When well overdue with rent payments and unable to purchase necessities, she sells a letter that was written to her from Katherine Hepburn to a dealer at a book store, she is able to survive just a tad longer. This sale leads to her thinking perhaps she could "find" more letters to sell from famous authors and celebrities, and she sets on her new found mission. This is when she begins to forge signatures of famous people along with writing letters on old typewriters to better deceive and receive a higher amount of money for these "old" documents.

When the authenticity of some letters becomes questionable and she finds herself blacklisted by her usual buyers, she enlists her best pal Jack (Richard E. Grant) to take these "old" letters to try and sell. This idea works for a short while until the FBI, looking for Lee, discovers that Jack is working on her behalf, and he decides to cooperate with them. And the plot thickens!

Melissa McCarthy is very good in this role. She seems to have soaked up the character of Lee Israel and shows her vulnerable side. The softening of the character as she progresses in this film, is quite wonderful.
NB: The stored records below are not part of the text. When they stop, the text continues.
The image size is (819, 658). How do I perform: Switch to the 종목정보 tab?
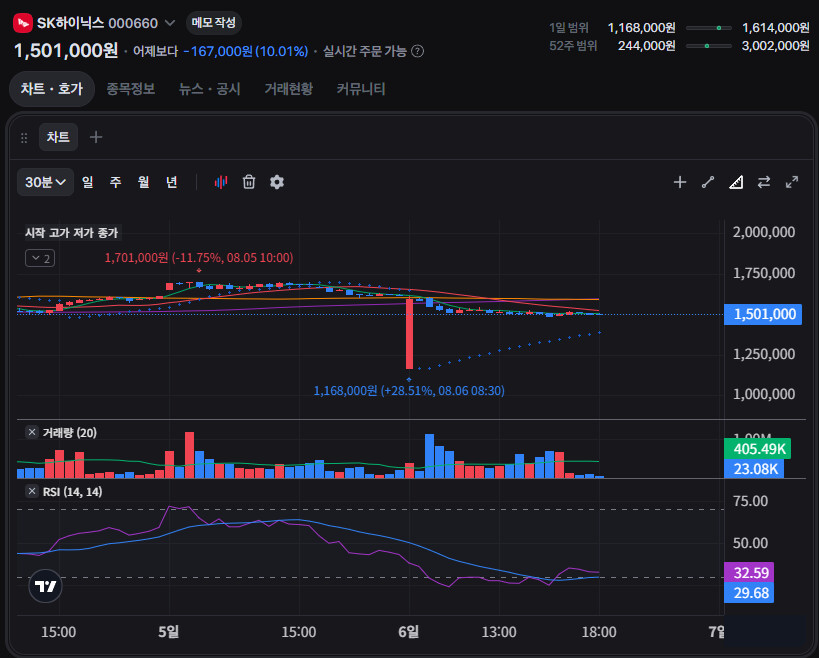tap(131, 89)
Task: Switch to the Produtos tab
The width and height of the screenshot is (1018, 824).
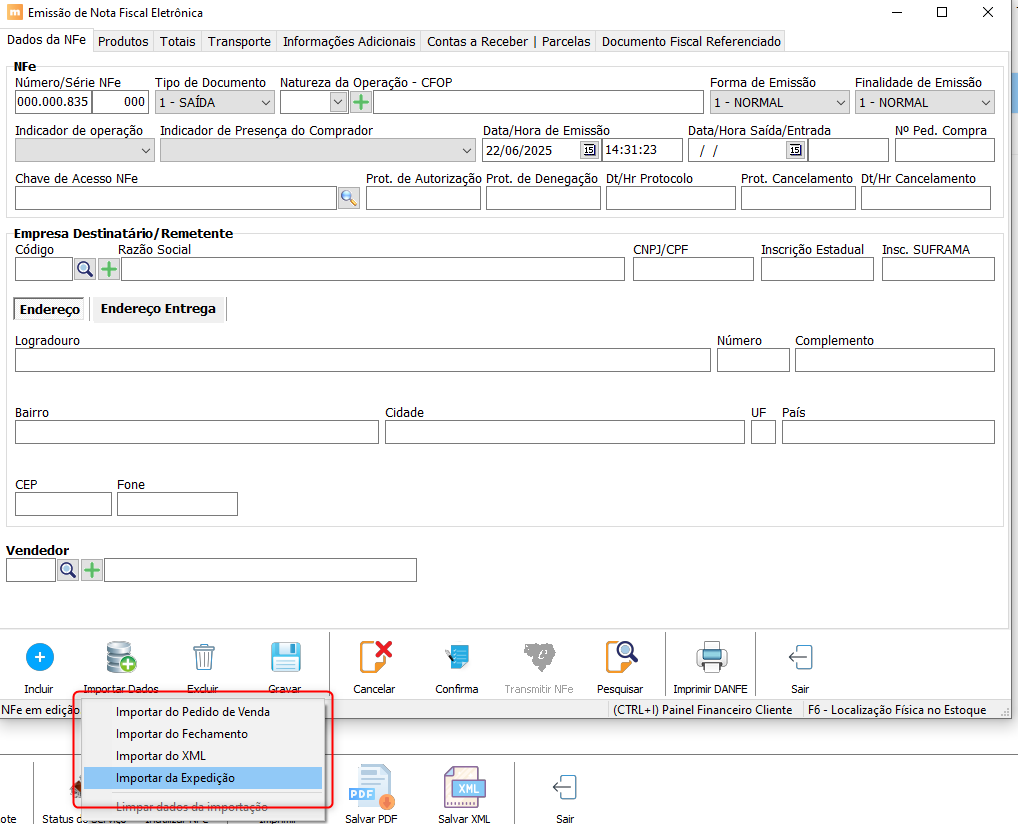Action: coord(123,41)
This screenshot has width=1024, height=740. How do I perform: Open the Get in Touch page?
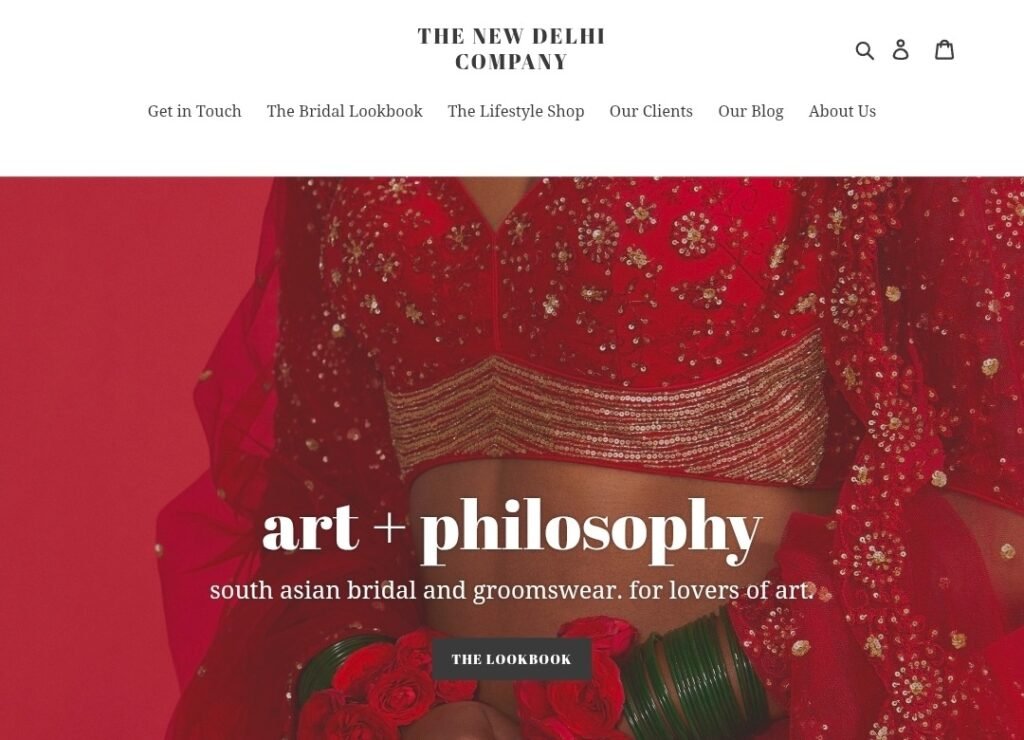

Richard E. Grant makes a fantastic Jack, a flamboyant free spirited fellow, who is her partner in crime until he suddenly is not anymore.

The feel of the film is gritty, raw, real. The acting is superb.and the casting  is very good. The lighting and cinematography really sets the stage for the actors in the literary world, with it's ups and downs.

Stick with the first half of the film, although boring. Because as a whole, this film is pretty darn good.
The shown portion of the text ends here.